I have mentioned Toastmasters before, and we recently held our first speech contest in the chapel in front of about 100 fellow inmates and staff. I have stated that I am a reluctant public speaker and the angst I felt prior to this event honoring Martin Luther King Jr was of unreasonable and mammoth proportions.

Fortunately, God stood with me and saw me through it. In fact, I won 2nd place. The man who won 1st place is a very gifted and talented young man named Derek Weatherspoon and I am glad that he won. For myself, I won simply by proving I could do it, and I won by moving many individuals to comment to me afterwards. I am humbly grateful to all of them for their kindness, and ETERNALLY grateful to God for his unwavering guidance, support, and strength. Here, then, is the text of that speech:

“WE ALL HAVE AN OPPORTUNITY TODAY” by Tony Casson

With this faith we will be able to hew out of the Mountain of Despair a Stone of Hope”. Those words, spoken by Dr. Martin Luther King, Jr. in 1963 became the theme for the four acre memorial honoring him in Washington, DC.
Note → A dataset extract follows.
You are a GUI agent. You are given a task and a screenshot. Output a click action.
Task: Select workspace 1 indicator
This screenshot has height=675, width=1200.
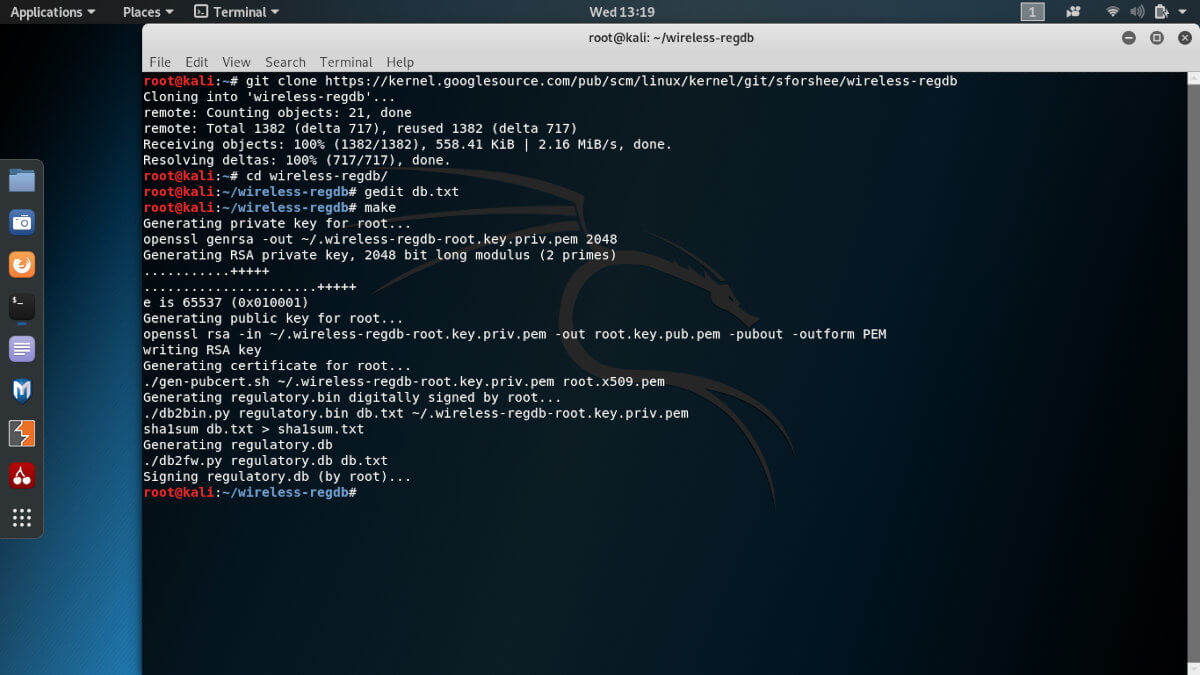click(x=1032, y=12)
The figure of Dr. King is sculpted to appear as if he is stepping out of a 30 foot tall block of granite, which represents the Stone Of Hope. The expression carved into his face has been variously described as ‘determined’, ‘resolute’, ‘stern’, and by some, ‘angry’.

In preparing this speech, I looked to the words of Dr. King himself and I tried to imagine his voice as he spoke about his hopes and his dreams, not just for the black man, but for all of mankind; and not just for America, but for the world.

After carefully considering all that I had read, and after looking around at the condition of the world today, I came to the conclusion that the expression on the face of the man emerging from the Stone Of hope was one of disappointment.

Even though we are preparing to inaugurate an African-American as President of the United States for a second term, I believe Dr. King would be disappointed that it has taken so long, and that we still find it necessary, and appropriate, to refer to him as an AFRICAN- American, rather than simply as an American.

I believe that Dr. King would be disappointed that words he spoke during a lecture at the University of Oslo in 1964 are, sadly, just as true today as they were the day he spoke them. He said, “There is a sort of poverty of spirit which stands in glaring contrast to our scientific and technological abundance. The richer we have grown materially, the poorer we have grown morally and spiritually. We have learned to fly the air like birds and swim the sea like fish, but we have not yet learned the simple art of living together as brothers.”

While it is true that the law prevents us from posting signs over doorways, drinking fountains, and places of business that state ‘white only’ or ‘colored only’, INVISIBLE signs that separate people are still in existence today.

Within the confines of this institution, one doesn’t have to strain to hear reference to the ‘white side’ of the dining hall, or to the ‘black side’; to the ‘white entrance’ or to the black entrance’. And in the housing units themselves, official signs may contain words that are within the law and are politically correct, but it is the INVISIBLE signs that tell us we have ‘white TVs’ and ‘black TVs’.

In his Nobel Peace prize acceptance speech, Dr. King said, “I have the audacity to believe that people everywhere can have three meals a day for their bodies; education and culture for their minds; and dignity, equality, and freedom for their spirits”.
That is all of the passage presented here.